しかし、この三年はハヤトにとって、とても大きな三年となった。
これまでの価値観や考えを丸ごとひっくり返される様な、容赦ない現実。修行の間、ハヤトは目の前の事だけに全てを費やした。
実際は目の前の事に精一杯で、もしアイカと一言でも言葉を交わしてしまったら、その時点で耐えられなくなってしまうかもしれないからでもあった。
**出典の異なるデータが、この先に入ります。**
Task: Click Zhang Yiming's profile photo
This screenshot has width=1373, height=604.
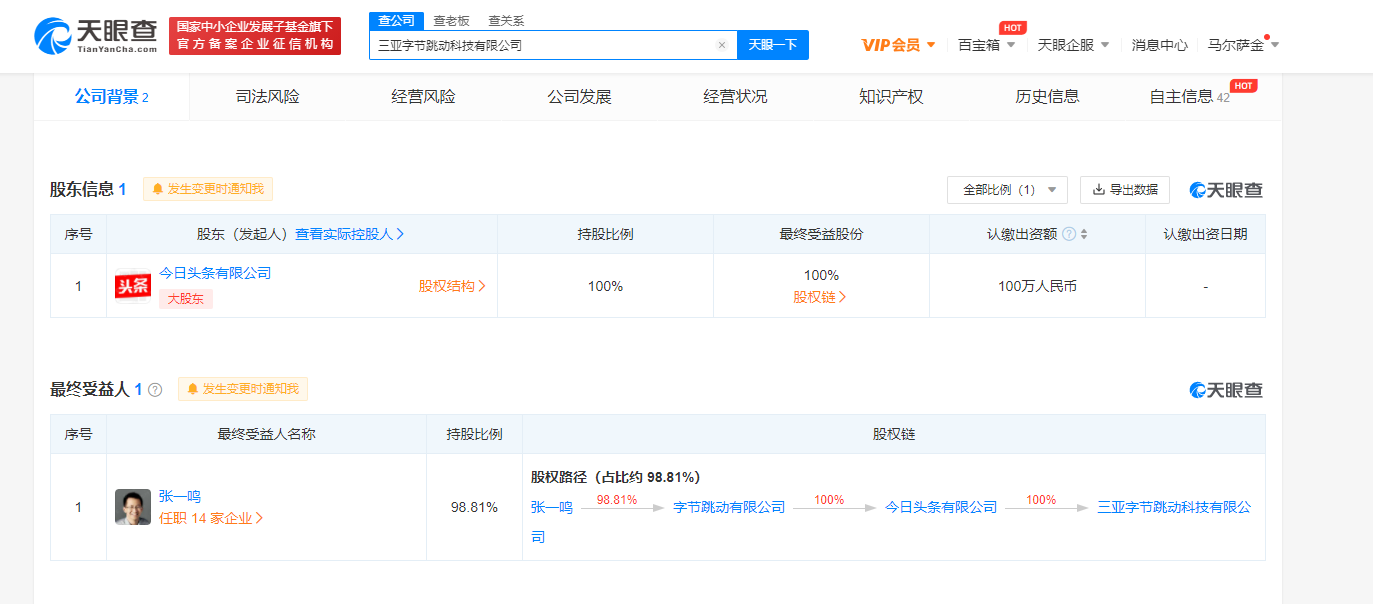Action: pos(133,507)
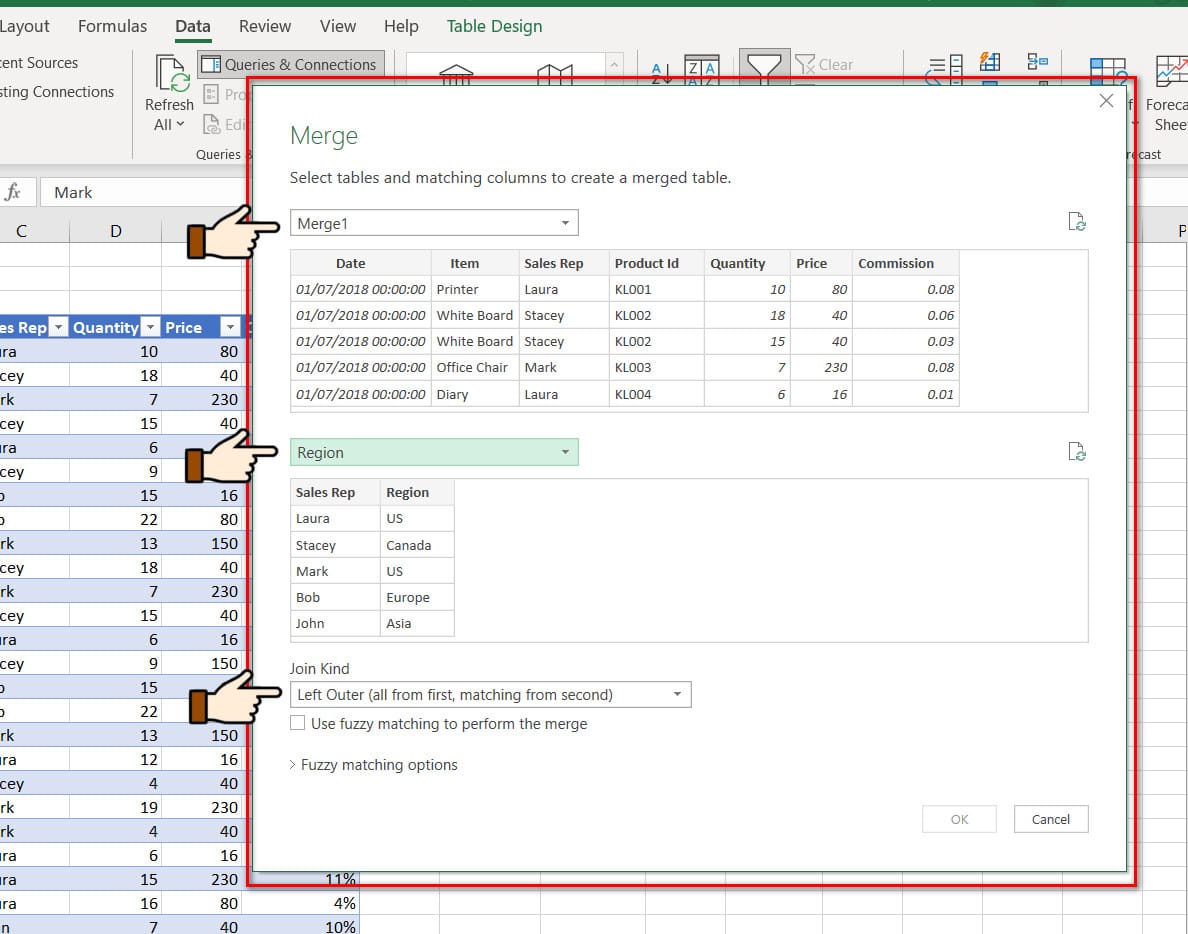Open the Table Design tab
The width and height of the screenshot is (1188, 934).
494,27
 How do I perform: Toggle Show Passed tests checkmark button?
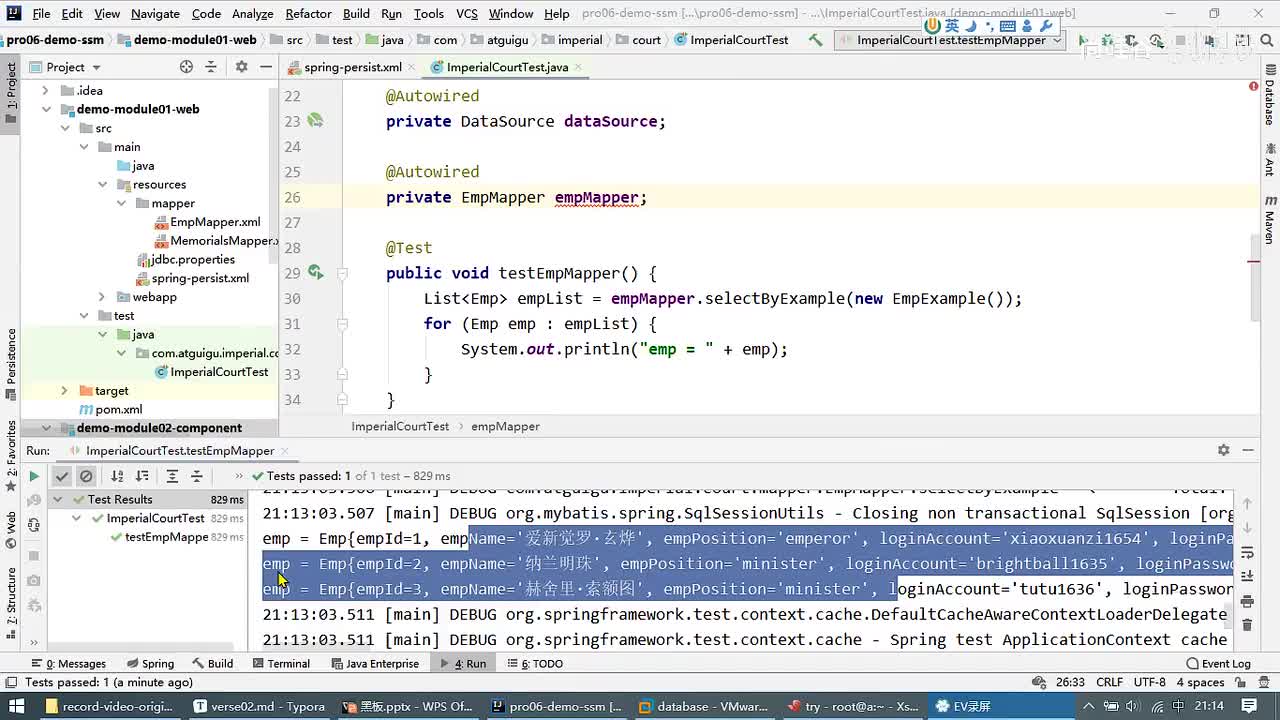coord(62,477)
「俺はこの三年で様々な事を経験して、沢山の人と出会ってきた。許せない人、自分勝手な人、理解出来ない人、尊敬できる人……色んな人だ。その中で嫌になる位考えて、悩んで、一つの答えを見つけた」
塞ぎ込んでいた顔を上げて、ハヤトはアイカを見据える。
「本当に大切な者は、何があっても自分の手で守り抜く。絶対にだ」
ハッキリと、宣言する。
己の意志を、言葉に乗せて。
「戦場で『必ず』何て存在しない。だから俺もアイカを『必ず』守ってやる事は出来ないんだ」
故に、メンバーに入れない。
故に、戦場という『必ず』が存在しない場所へは連れて行かない。
それがハヤトの答えだった。
「……………………」
アイカは何も言わなかった。
ハヤトはアイカの両肩を押し、ゆっくりと自分から遠ざける。
「時間だな。アイカ、俺は行ってくる……必ず帰るから」
アイカの返事を待たずに、ハヤトは走り出す。
最後に一度だけ、ハヤトは後ろを振り返る。アイカは先ほどと同じ場所で俯いたまま立ち尽くしていた。
(……これで、いいんだよな)
その姿を見て、ハヤトはこれで良かったのか、本当に正しかったのか、分からないでいた。